본 발명은 생체 시료 중의 펩티드의 간편한 안정화 방법 및 안정화 시약에 관한 것이다. 또한, 본 발명은 펩티드를 함유하는 생체 시료의 간편한 보존 방법 및 보존용 시약, 및 생체 시료 중의 펩티드의 정확한 측정 방법 및 측정용 시약을 제공한다. 생체 시료에 당류를 첨가함으로써 생체 시료 중의 펩티드를 안정화시키는 것, 펩티드를 함유하는 생체 시료를 펩티드를 안정화시킨 상태로 보존하는 것을 제공하며, 생체 시료 중의 펩티드를 정확하게 측정할 수 있다. 본 발명에 의해 임상 검사에서 채취되는 생체 시료 중의 펩티드를 안정화시킬 수 있기 때문에, 임상 검사에 있어서 생체 시료 중의 마커가 되는 펩티드를 정확하게 측정할 수 있다.

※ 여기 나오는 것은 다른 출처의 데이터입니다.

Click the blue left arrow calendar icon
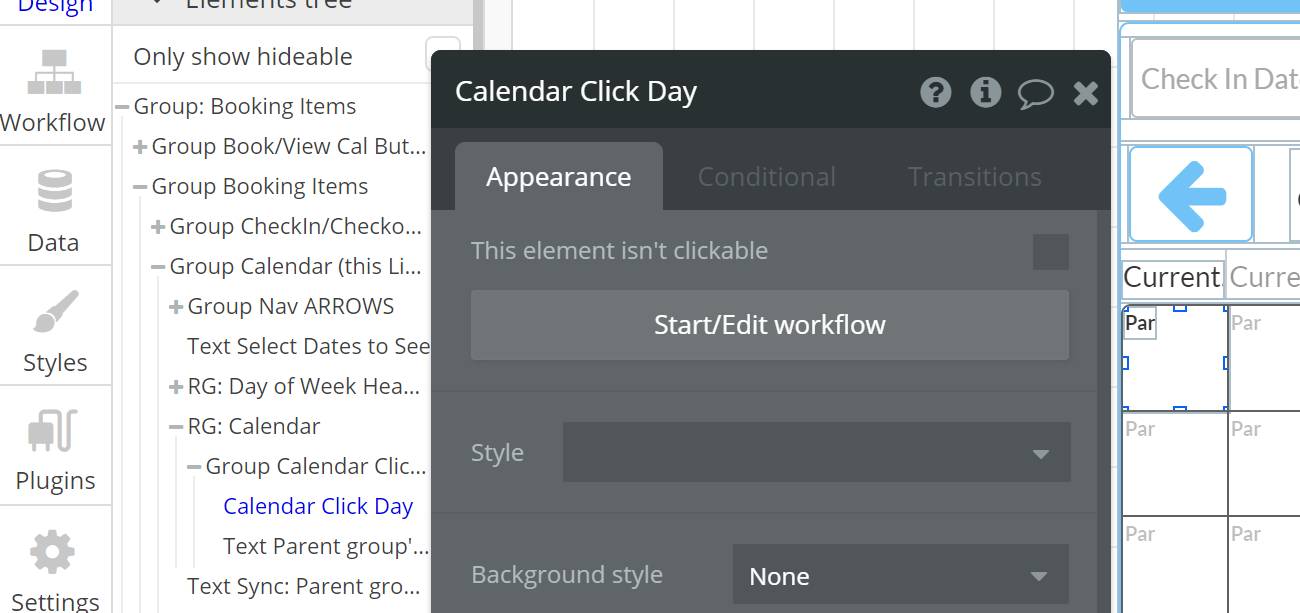1300x613 pixels. (x=1190, y=194)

생체 시료, 펩티드 안정화, 당류, 서브스턴스 P

Description

생체 시료 중의 펩티드의 안정화 방법 {METHOD OF STABILIZING PEPTIDE CONTAINED IN BIOSAMPLE}
본 발명은 생체 시료 중의 펩티드의 간편한 안정화 방법 및 안정화 시약, 펩티드를 함유하는 생체 시료의 간편한 보존 방법 및 보존용 시약, 및 생체 시료 중의 펩티드의 정확한 측정 방법 및 측정용 시약에 관한 것이다.
용액 중의 펩티드의 안정화법으로서, 펩티드를 에틸렌디아민사아세트산을 포함하는 용액 중에서 정치하여 난용성 조성물로 하는 방법(특허 문헌 1 참조), 펩티드에 혈장, γ-글로불린이나 젤라틴 등의 단백질을 공존시키는 방법(비특허 문헌 1 참조) 등이 알려져 있다.

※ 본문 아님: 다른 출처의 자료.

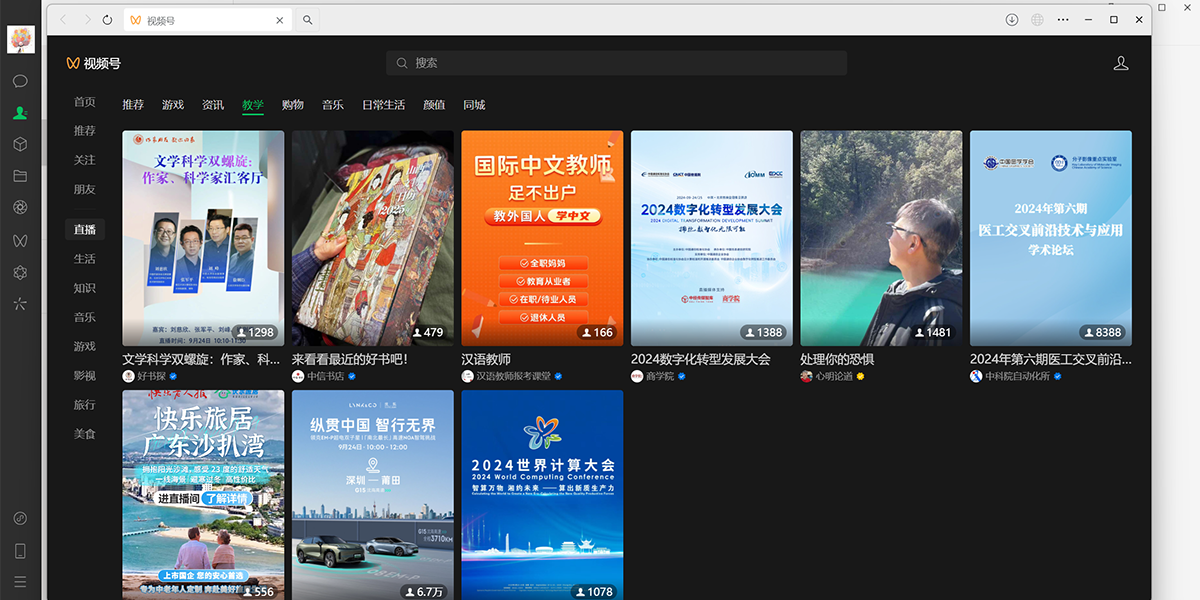Select the 日常生活 category tab

[x=383, y=105]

펩티드의 동결 건조물의 안정화법으로서는, 글루콘산염을 공존시키는 방법(특허 문헌 2 참조)이 알려져 있다. 또한, 수크로스, 말토스, 락토스 등의 당류는 펩티드의 동결 건조물의 안정화제로서 알려져 있다(특허 문헌 3 및 4 참조).
또한, 면역 측정법에 있어서 고상에 고정화시키는 항원 또는 항체의 안정화 방법으로서, 트레할로스나 수크로스 등의 당류를 공존시키는 방법이 알려져 있다(특허 문헌 5 및 6 참조).

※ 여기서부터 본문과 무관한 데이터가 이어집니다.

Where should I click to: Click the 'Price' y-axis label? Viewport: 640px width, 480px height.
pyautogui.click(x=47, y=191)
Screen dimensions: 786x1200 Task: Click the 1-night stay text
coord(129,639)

일반적으로 생체 시료 중의 펩티드는 여러 가지 요인, 예를 들면 생체 시료 중의 단백질 분해 효소에 의한 분해 등에 의해 불안정하다. 생체 시료 중의 펩티드를 안정화시키는 방법으로서, 단백질 분해 효소의 저해제, 계면 활성제 또는 방부제를 첨가하는 방법이 알려져 있다. 예를 들면, 생체 시료 중의 서브스턴스 P의 안정화 방법으로서, 단백질 분해 효소 저해제인 디이소프로필ㆍ플루오로포스페이트, 포스포라미돈 및 바시트라신을 공존시키는 방법이 알려져 있다(비특허 문헌 2 참조).
생체 시료 중의 서브스턴스 P의 측정으로서는, 혈청을 산 처리한 후, 아세톤 및 에테르로 추출하고, 또한 역상 칼럼에 의한 HPLC로 정제한 서브스턴스 P를 효소 면역 측정법으로 측정하는 방법이 알려져 있지만(비특허 문헌 3 참조), 본 방법은 조작이 매우 번잡하면서 또한 화학적 처리 조건이 과혹하기 때문에 정확한 측정값을 제공하지 못하였다.
생체내의 펩티드는 각종 마커로서 중요하여, 생체 시료 중의 농도를 정확하게 측정할 필요가 있지만, 채취된 생체 시료를 측정하는 단계에서 이미 감소된 경우가 많아, 정확한 측정을 할 수 없다고 하는 문제가 있었다.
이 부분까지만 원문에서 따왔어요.